Task | Would you output the entries below only from the line containing "Click the Godkend" through the line containing "Task: Insert a code snippet", exactly as they stand and with both ends included?

Entries shown |

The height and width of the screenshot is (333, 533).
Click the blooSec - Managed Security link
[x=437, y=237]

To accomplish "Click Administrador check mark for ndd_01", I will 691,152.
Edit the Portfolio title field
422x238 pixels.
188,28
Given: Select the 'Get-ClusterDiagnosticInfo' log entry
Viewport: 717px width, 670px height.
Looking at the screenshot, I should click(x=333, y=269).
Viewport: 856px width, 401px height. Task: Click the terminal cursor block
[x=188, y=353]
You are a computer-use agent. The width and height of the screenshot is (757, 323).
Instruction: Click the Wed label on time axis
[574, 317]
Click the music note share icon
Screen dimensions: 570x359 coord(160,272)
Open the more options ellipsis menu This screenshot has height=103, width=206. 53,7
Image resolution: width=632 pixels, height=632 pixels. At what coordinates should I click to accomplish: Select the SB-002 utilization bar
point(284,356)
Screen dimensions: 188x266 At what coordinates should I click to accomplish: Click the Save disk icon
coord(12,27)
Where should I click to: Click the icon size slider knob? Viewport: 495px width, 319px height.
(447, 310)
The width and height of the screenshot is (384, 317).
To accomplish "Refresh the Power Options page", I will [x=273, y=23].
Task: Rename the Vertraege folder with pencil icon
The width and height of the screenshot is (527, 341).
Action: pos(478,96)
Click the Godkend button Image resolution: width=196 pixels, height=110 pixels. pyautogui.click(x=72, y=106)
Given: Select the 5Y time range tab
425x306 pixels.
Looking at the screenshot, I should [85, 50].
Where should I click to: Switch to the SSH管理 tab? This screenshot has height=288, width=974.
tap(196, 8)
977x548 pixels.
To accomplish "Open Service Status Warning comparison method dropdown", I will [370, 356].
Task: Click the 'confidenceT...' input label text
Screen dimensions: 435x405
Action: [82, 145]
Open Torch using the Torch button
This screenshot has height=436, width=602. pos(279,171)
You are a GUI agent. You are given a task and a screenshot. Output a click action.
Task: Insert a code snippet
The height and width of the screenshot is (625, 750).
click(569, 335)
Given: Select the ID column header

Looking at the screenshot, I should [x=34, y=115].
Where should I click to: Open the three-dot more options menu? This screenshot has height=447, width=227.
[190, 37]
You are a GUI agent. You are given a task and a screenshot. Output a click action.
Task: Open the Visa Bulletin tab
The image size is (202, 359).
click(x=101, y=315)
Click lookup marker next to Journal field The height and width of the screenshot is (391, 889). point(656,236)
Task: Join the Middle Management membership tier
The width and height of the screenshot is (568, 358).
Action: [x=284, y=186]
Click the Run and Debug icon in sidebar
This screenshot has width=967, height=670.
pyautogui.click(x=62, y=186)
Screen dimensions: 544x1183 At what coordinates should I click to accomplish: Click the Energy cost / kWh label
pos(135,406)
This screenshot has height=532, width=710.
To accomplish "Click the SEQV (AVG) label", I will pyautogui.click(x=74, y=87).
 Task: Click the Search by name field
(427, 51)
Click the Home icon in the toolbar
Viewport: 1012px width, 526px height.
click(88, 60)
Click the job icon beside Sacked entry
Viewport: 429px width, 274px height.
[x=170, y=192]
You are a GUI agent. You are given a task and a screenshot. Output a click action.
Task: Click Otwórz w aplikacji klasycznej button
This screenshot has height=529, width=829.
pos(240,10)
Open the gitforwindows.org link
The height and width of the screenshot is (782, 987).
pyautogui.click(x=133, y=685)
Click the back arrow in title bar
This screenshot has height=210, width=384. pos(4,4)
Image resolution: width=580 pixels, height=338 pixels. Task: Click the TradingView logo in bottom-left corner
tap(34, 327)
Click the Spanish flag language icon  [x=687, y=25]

Solution to this exercise |
Click the Godkend button Image resolution: width=196 pixels, height=110 pixels. pyautogui.click(x=72, y=106)
Given: Select the 5Y time range tab
425x306 pixels.
Looking at the screenshot, I should [85, 50].
Where should I click to: Switch to the SSH管理 tab? This screenshot has height=288, width=974.
tap(196, 8)
977x548 pixels.
To accomplish "Open Service Status Warning comparison method dropdown", I will [370, 356].
Task: Click the 'confidenceT...' input label text
Screen dimensions: 435x405
Action: [82, 145]
Open Torch using the Torch button
This screenshot has height=436, width=602. pos(279,171)
You are a GUI agent. You are given a task and a screenshot. Output a click action.
Task: Insert a code snippet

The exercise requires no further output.